*** Opening of Data supplied ***

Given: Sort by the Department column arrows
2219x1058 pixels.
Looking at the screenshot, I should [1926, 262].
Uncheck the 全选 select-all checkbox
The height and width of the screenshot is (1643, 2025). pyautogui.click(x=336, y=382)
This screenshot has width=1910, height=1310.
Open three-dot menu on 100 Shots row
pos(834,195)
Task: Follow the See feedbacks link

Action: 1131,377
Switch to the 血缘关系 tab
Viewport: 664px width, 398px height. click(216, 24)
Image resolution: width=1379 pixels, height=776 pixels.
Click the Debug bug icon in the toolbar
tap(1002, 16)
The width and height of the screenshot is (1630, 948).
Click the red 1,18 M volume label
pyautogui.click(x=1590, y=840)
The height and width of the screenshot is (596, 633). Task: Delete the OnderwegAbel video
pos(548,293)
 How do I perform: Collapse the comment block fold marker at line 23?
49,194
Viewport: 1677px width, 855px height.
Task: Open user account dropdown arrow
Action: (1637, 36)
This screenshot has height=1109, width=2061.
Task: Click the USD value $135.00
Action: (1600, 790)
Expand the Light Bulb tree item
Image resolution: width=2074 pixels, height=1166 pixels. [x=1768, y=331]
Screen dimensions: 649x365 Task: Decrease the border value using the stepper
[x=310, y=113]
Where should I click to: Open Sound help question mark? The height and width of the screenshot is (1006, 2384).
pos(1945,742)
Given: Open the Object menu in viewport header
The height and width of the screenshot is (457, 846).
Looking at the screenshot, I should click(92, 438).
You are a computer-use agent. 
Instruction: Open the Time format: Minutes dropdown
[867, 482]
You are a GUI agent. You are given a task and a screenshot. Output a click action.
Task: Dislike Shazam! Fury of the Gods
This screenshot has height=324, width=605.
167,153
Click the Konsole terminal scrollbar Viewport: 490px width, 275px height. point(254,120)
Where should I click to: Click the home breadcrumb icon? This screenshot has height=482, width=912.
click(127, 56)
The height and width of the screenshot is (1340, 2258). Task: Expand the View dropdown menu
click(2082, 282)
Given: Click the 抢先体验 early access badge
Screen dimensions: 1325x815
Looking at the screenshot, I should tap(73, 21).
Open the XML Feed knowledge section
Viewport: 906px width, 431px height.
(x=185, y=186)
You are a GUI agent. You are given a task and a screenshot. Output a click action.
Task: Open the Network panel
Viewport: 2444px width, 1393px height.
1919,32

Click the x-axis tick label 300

*** Close of Data supplied ***

Task: The lines to output run from the one containing "Viewport: 906px width, 431px height." to the last line of the entries; give them back exactly.

Task answer:
Viewport: 906px width, 431px height.
(x=185, y=186)
You are a GUI agent. You are given a task and a screenshot. Output a click action.
Task: Open the Network panel
Viewport: 2444px width, 1393px height.
1919,32

Click the x-axis tick label 300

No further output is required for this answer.